Dive Brief:
- In Canada, Ontario's Carleton Place High School let students conceptualize and execute a business plan in which they produced and eventually sold cell phone cases they created on a 3D printer.
- Eric Hardie, principal of Carleton Place High School, writes that the experimental project led to multi-subject learning, helping students gain valuable skills in technology, business, economics, math and science; the project led to a school partnership with the local Chamber of Commerce to further promote entrepreneurship in the school.
- Hardie recommends challenge-based, project approaches to other subjects like drama. The original class of cell phone cover makers are now engaged in a new business: creating and selling custom action figures and bobble heads.
Dive Insight:
Some of the questions that principal Eric Hardie reported considering in order to encourage student innovation were: Does the traditional school system encourage students to learn about their passions? Is the system flexible enough to adapt to students' learning experiences to make this happen?
"Structure, curriculum and adults currently drive the learning agenda, not students," Hardie wrote. "This project demonstrated that it is possible to negotiate the curriculum and have students drive their own learning."

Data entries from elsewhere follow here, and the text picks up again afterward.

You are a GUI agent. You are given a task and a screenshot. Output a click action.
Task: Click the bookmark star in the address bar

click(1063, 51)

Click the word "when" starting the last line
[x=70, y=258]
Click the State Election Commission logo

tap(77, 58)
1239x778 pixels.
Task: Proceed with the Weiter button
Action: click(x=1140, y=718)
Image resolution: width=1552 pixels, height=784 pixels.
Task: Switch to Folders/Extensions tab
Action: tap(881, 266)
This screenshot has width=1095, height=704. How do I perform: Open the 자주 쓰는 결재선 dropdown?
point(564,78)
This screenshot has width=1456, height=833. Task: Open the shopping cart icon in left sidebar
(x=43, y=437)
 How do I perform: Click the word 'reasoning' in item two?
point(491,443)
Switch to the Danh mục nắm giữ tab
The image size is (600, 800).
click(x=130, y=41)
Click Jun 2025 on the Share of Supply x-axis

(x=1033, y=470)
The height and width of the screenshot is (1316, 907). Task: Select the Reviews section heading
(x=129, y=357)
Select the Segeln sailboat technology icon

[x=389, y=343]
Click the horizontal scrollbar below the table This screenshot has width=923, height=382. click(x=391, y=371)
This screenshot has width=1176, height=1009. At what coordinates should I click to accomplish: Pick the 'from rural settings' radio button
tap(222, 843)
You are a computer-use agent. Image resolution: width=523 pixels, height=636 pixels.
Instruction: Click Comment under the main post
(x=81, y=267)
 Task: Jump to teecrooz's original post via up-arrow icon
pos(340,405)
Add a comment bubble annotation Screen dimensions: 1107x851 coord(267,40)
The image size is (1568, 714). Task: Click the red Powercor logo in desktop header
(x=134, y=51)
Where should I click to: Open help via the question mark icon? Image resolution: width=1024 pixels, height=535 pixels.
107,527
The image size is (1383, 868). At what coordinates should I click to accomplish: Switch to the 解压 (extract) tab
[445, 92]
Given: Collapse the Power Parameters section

Project-based personalized learning is a current trend on the upswing in education, with some states like Vermont even mandating personalized learning. Signed into law in June 2013, the Flexible Pathways Initiative in part requires personalized learning plans (PLPs) to be conceptualized and implemented for all students in grades 7-12. And around the country, innovative programs like Big Picture Learning, which can operate in existing public schools or specialized charter schools, also encourage self-directed learning though critical thinking and projects chosen and executed largely by students.